Through Christian and Muslim rule, Jews continued to be a strong presence in the Arabian Peninsula. This is clear not only from Mohammed’s (often conflictual) dealings with them, but also from the influence that Judaism had on the new religion’s rituals and prohibitions (daily prayers, circumcision, ritual purity, pilgrimage, charity, ban on images and eating pork).
In Yemen, the heartland of the Himyarites, the Jewish community endured through centuries of persecution, until 1949-1950, when almost all its remaining members – around 50,000 – were airlifted to Israel in Operation Magic Carpet. And while they maintain some unique rituals and traditions, which set them apart from Ashkenazi and Sephardi Jews, no one would doubt that they are indeed, the last, very much Jewish descendants of the lost kingdom of Himyar.
This is the author of the Haaretz piece, Ariel David, making up the idea that Yemenite Jews are descended from converts to a watered down Judaism in Himyar, not quoting any scholar or archaeologist.
Because they would laugh at the idea that today’s Yemenite Jews were descended from Himyar converts.
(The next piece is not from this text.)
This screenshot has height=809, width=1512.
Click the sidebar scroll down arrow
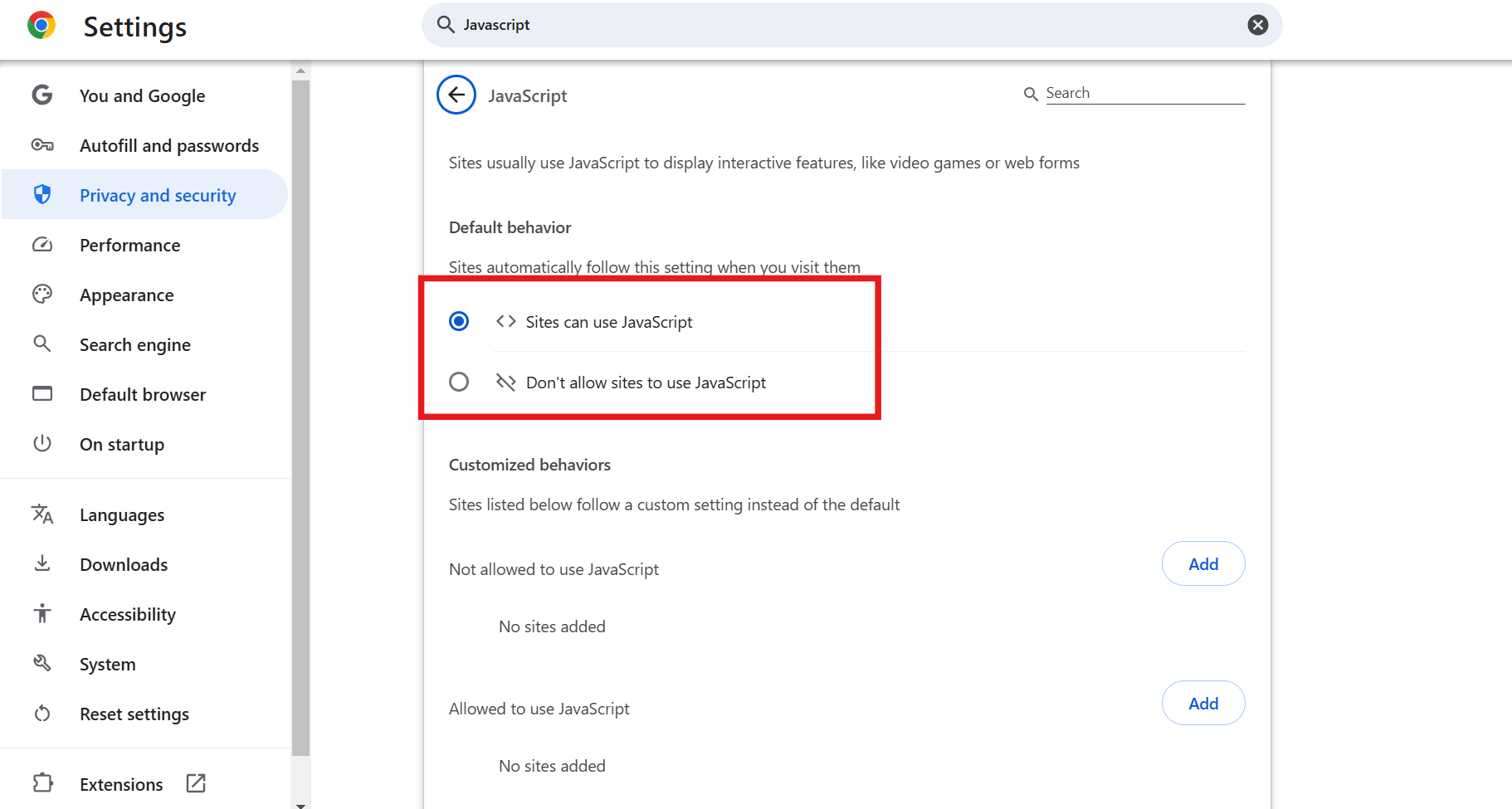point(301,804)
For one thing, there is a record of Jews and synagogues in Yemen centuries before the Himyar kingdom conversion to Judaism. Clearly Jews were an important part of the kingdom which is one reason why the Himyarites chose Judaism as a possible unifying factor for their kingdom and conquests. But their actual interest in Judaism was political, not theological.
Secondly, DNA records show that Yemenite Jews are closely related to other Jews.
Haaretz is pushing a new type of “Khazar” theory that Yemenite Jews aren’t really Jews. It’s antisemitic when applied to Ashkenazic Jews and it is antisemitic when applied to Yemenite Jews.